The Cellular Response to Complex DNA Damage Induced by Ionising Radiation

Radiotherapy (ionising radiation; IR) is utilised in the treatment of similar to 50% of all human cancers, and where the therapeutic effect is largely achieved through DNA damage induction. In particular, complex DNA damage (CDD) containing two or more lesions within one to two helical turns of the DNA is a signature of IR and contributes significantly to the cell killing effects due to the difficult nature of its repair by the cellular DNA repair machinery. The levels and complexity of CDD increase with increasing ionisation density (linear energy transfer, LET) of the IR, such that photon (X-ray) radiotherapy is deemed low-LET whereas some particle ions (such as carbon ions) are high-LET radiotherapy. Despite this knowledge, there are challenges in the detection and quantitative measurement of IR-induced CDD in cells and tissues.

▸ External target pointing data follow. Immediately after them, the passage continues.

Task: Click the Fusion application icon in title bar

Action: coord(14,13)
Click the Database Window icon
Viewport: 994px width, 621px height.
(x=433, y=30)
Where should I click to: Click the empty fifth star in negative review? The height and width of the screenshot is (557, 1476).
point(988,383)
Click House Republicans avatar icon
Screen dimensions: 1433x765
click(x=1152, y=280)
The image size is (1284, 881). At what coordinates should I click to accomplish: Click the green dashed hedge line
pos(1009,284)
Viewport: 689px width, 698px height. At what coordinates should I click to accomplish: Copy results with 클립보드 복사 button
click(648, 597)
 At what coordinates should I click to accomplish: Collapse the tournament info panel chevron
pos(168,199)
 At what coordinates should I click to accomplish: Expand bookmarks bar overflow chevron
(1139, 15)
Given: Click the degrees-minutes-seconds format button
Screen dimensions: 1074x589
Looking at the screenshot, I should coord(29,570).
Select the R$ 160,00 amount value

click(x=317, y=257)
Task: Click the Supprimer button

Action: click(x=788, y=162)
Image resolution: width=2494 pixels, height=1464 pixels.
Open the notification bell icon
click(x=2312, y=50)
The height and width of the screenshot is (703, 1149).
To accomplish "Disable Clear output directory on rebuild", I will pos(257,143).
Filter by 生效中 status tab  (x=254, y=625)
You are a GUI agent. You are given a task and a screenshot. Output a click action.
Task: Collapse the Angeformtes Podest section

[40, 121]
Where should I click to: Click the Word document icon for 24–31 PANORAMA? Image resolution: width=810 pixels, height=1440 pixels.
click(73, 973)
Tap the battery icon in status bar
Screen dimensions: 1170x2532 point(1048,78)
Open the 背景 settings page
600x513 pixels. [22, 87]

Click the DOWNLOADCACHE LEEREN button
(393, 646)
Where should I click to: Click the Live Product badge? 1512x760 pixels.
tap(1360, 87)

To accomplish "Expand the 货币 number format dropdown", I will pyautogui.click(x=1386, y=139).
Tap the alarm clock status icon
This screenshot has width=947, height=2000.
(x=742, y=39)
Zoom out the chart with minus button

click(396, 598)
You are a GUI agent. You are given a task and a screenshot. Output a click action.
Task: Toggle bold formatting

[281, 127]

Furthermore, there are biological uncertainties with the specific DNA repair proteins and pathways, including components of DNA single and double strand break mechanisms, that are engaged in CDD repair, which very much depends on the radiation type and associated LET. However, there are promising signs that advancements are being made in these areas and which will enhance our understanding of the cellular response to CDD induced by IR. There is also evidence that targeting CDD repair, particularly through inhibitors against selected DNA repair enzymes, can exacerbate the impact of higher LET, which could be explored further in a translational context.

Automated summary

Radiotherapy using ionising radiation is a common treatment for many cancers, as it damages the DNA of cancer cells. Complex DNA damage (CDD), which is difficult to repair, is a key contributor to the cell-killing effects of radiotherapy. The level and complexity of CDD increase with higher ionisation density of the radiation. Detecting and measuring IR-induced CDD in cells and tissues poses challenges, and there are uncertainties regarding the specific DNA repair mechanisms involved. However, advancements are being made in these areas to improve understanding of cellular responses to CDD and explore targeted therapies.